┌─ Dataset excerpts

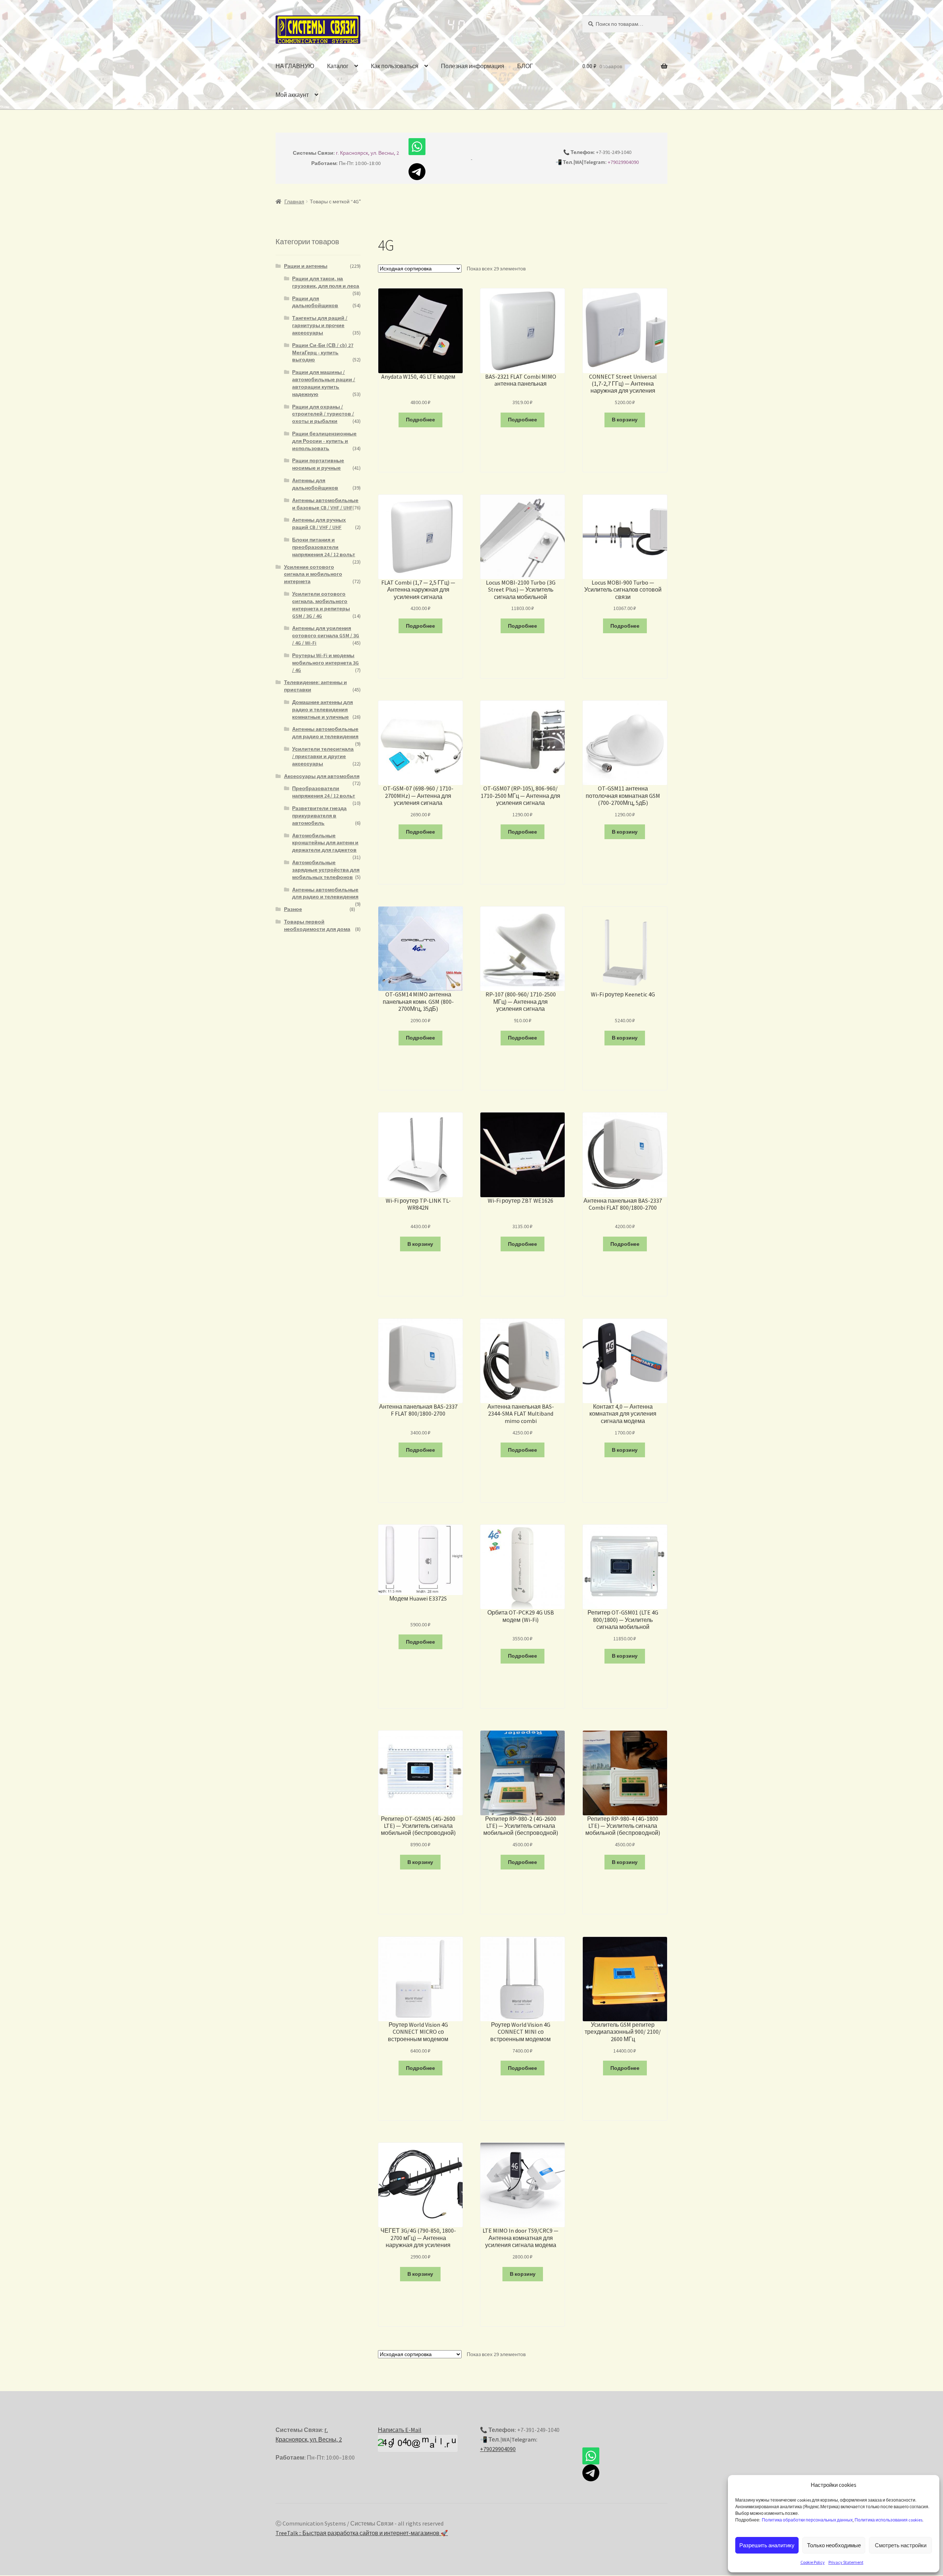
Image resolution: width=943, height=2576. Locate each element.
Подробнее (420, 419)
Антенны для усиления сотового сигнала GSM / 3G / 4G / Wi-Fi (325, 635)
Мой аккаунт (292, 94)
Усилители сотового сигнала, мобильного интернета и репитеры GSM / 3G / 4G (321, 604)
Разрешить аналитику (767, 2545)
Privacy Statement (845, 2562)
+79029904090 (623, 162)
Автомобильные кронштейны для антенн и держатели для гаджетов (325, 843)
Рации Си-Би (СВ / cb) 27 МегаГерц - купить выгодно (322, 352)
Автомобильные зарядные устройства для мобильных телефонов (326, 869)
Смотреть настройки (900, 2545)
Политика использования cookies (888, 2520)
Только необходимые (834, 2545)
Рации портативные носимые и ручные (318, 464)
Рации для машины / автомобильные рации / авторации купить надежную (323, 383)
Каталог (337, 66)
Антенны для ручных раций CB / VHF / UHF (319, 523)
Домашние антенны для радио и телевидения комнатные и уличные (322, 709)
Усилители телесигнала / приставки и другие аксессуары (323, 756)
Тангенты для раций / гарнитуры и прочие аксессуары (319, 325)
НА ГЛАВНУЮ (295, 66)
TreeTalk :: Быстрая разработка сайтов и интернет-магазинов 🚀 (362, 2533)
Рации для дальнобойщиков (315, 302)
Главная (294, 201)
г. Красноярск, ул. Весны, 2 (367, 153)
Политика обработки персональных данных (807, 2520)
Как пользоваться (394, 66)
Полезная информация (472, 66)
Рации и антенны (305, 266)
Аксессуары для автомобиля (322, 776)
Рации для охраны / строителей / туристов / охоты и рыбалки (323, 414)
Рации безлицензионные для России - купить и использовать (324, 441)
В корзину (625, 419)
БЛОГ (525, 66)
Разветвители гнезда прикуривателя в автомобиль (319, 815)
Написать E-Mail (399, 2429)
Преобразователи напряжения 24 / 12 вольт (323, 792)
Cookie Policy (812, 2562)
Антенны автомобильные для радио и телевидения (325, 733)
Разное (293, 909)
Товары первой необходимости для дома (317, 925)
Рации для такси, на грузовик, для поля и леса (325, 282)
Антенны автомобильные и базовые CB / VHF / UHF (325, 504)
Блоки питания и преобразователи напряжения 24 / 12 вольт (323, 547)
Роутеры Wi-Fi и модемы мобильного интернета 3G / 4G (325, 662)
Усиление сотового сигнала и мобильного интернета (313, 574)
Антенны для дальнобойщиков (315, 484)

└─

§ Problem description:
Whenever a line in the entries above includes the word "Усилители", pull that line out.

§ Task answer:
Усилители сотового сигнала, мобильного интернета и репитеры GSM / 3G / 4G (321, 604)
Усилители телесигнала / приставки и другие аксессуары (323, 756)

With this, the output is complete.